それも税理士事務所からのもので、相談者は所長の家族で、専従者。
所長が病で仕事ができなくなり、専従者が事務所はそのままに資格者を雇いたいというのだ。
つまり、事業からの成果は放したくないが、日常業務を見る税理士がほしいというわけだ。
都合の良い話だが、実際にその要請に応じて、勤務税理士となる国税OB税理士がいると聞く。
しかも、所長の復帰が不可能となり、数年後には自分の事務所となれば、まさに棚からぼた餅。
今回の相談も、勤務税理士が事務所を掌握後、共同経営を経て、職員と共に独立して離れていくという。
残される専従者には雇うとは言わず、担当する顧問先と共に残し、他の職員と共に自分の事務所を設立する。
税理士がいない事務所で仕事を続けることはできないので、専従者から税理士紹介の要請相談になったわけだ。
たった一人の売上で事務所を経営するのは考えられないから、専従者を雇い開業するのは難しい。

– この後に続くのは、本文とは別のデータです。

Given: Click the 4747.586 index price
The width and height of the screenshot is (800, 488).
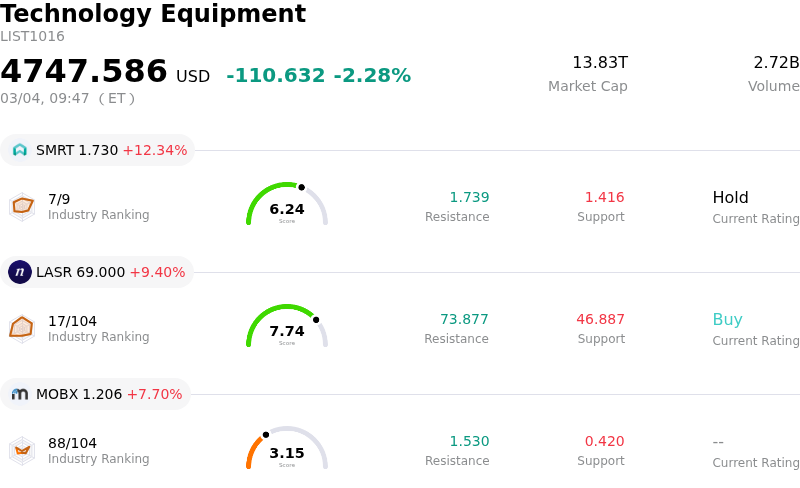Looking at the screenshot, I should [84, 72].
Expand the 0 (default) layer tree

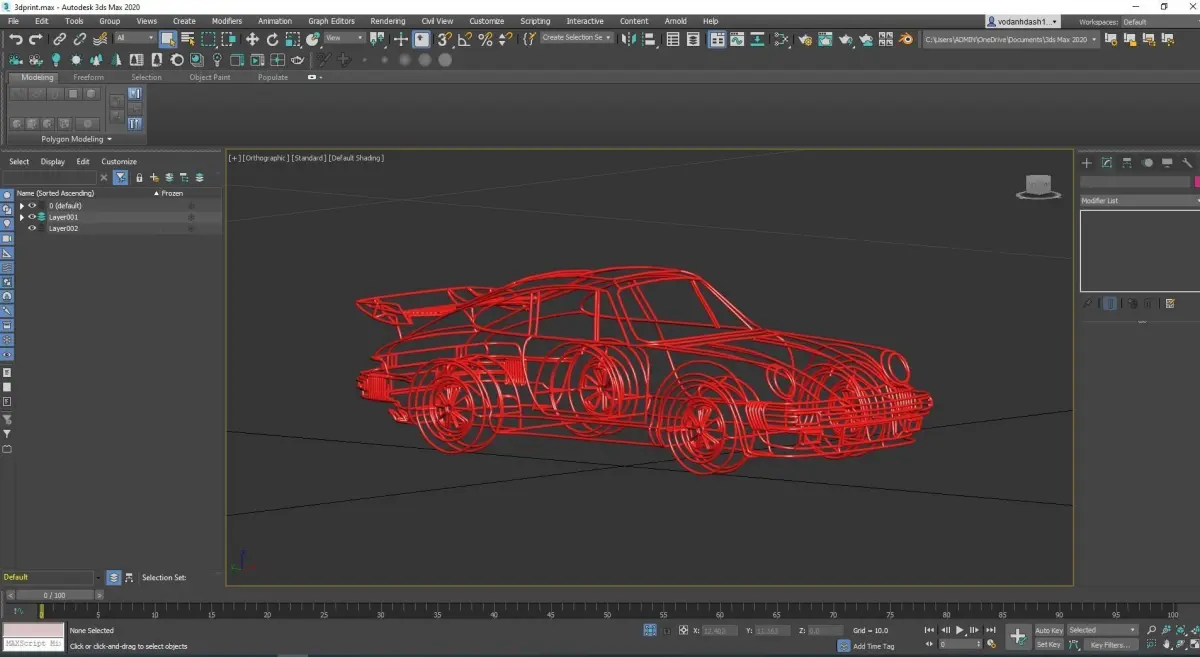pos(22,206)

所長が病で動けなくなった時点で、承継を含めて勤務税理士と契約しておけば、相談することもなかったはず。
権益を守るために曖昧な状態で、行き当たりばったりの対応がこんな事態を招いたわけだが、対策はなし。
せめて、自分の担当先は残されるので、それを手土産に
専従者が他の事務所に移るのが賢明だろう。